Experimental autoimmune encephalomyelitis, EAE, is a central nervous system disease. Autoantibodies target the myelin oligodendrocyte glycoprotein, MOG, on the myelin sheath of neurons, causing myelin destruction and nerve degeneration.

EAE induction in mice requires injecting an antigen-adjuvant emulsion of the autoantigen MOG mixed with an adjuvant — containing a bacterial antigen — to enhance the immune response.

To prepare the emulsion, take an aqueous suspension of MOG in a homogenizer tube. Place the tube on ice, preventing antigen degradation.

Add the adjuvant — inactivated pathogenic bacteria dispersed in an oil phase. Place the tube inside a shaking homogenizer. The shaking causes turbulence in the fluid, generating an emulsion.

Under a microscope, the emulsion shows uniformly dispersed, micro-sized, aqueous droplets — containing MOG — within a continuous oil phase. The homogeneity of the emulsion ensures higher reproducibility of disease induction.      

To inject the emulsion in a susceptible strain of mice, attach a syringe at the front of the tube and transfer the emulsion into it. Take an anesthetized mouse and inject the emulsion subcutaneously.

Upon injection, the oil in the emulsion ensures slow and sustained antigen release, increasing the immune response duration.

The inactivated pathogen in the emulsion causes a localized inflammatory response, recruiting immune cells to the injection site. The recruited immune cells recognize the released MOG antigen and stimulate antibody production, leading to the induction of EAE.

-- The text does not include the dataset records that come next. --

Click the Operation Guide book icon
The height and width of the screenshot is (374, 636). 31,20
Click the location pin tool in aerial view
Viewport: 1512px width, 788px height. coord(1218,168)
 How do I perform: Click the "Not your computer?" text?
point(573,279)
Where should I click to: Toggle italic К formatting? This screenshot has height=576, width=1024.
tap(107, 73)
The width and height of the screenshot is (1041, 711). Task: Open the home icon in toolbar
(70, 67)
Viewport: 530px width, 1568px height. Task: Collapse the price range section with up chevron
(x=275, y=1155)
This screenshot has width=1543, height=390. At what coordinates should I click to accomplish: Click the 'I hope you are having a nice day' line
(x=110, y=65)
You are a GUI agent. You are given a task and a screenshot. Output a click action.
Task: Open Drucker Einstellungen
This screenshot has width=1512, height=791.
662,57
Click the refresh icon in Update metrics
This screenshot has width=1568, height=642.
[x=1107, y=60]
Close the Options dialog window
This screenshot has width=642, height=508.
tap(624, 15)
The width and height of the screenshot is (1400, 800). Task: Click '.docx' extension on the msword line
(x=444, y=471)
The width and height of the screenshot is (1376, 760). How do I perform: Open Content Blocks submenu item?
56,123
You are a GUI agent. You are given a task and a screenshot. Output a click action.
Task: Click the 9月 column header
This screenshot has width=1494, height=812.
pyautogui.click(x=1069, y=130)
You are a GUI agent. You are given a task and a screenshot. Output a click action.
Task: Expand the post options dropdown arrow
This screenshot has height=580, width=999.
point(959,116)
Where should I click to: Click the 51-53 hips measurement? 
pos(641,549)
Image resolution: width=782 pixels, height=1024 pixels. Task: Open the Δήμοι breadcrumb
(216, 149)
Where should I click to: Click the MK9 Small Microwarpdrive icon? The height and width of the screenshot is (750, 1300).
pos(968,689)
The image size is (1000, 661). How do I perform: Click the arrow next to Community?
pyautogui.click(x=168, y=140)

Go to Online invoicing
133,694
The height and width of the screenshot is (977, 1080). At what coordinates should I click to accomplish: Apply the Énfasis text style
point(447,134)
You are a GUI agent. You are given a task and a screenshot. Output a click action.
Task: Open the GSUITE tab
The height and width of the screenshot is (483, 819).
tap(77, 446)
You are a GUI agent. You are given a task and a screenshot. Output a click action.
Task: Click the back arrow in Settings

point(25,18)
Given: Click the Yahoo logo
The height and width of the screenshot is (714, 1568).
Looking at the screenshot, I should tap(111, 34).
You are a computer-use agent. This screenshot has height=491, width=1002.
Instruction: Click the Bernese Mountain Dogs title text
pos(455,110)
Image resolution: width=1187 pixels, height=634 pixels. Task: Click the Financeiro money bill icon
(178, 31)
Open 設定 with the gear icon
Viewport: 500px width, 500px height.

Place the screw-capped tube in reagents to be used on ice. Next, add the emulsion components. First, PBS, then, the peptide, the CFA slurry, and finally, IFA. Close the tube with the cap firmly by tightening and loosening it several times. Shake the tube vigorously for 5 to 10 seconds by hand to pre-mix the reagents.

Place the tube in the shaking homogenizer, and secure it with the rod. Set the speed to the highest setting, and the time to 60 seconds. Once the run is finished, place the tube on ice for 3 minutes and repeat the run 1 or 2 more times with the same settings. Centrifuge the tube at 300 x g for 1 minute to remove trapped air and compact the emulsion. Remove the cap from the tube, insert the plunger into the tube, and push it down slowly until it reaches the top of the emulsion. Remove the snap-off enclosure at the bottom of the tube by twisting it.

Next, remove the plunger from all injection syringes, and add a needle to the injection syringes. Then, attach the back end of the injection syringe to the dedicated lock at the bottom of the tube, and lock it with a short twist. Transfer the emulsion from the tube to the injection syringe by pushing the plunger gently.

Stop when the emulsion reaches the 0.15-milliliter graduation of the injection syringe. Separate the injection syringe from the tube, and insert the plunger carefully, taking care that no air enters the syringe. Push the plunger until the emulsion comes out of the needle, and repeat the process for the rest of the emulsion present in the tube.

To analyze the size of the water-in-oil particles, add a tiny drop of the emulsion to a microscope slide, smear it out with a coverslip, and then, push hard in a circular motion to flatten out the emulsion.

Examine the smeared emulsion under a phase-contrast microscope with 400 times magnification, and focus on a field with a monolayer of the emulsion. Ensure that small, uniform gray or white particles are visible.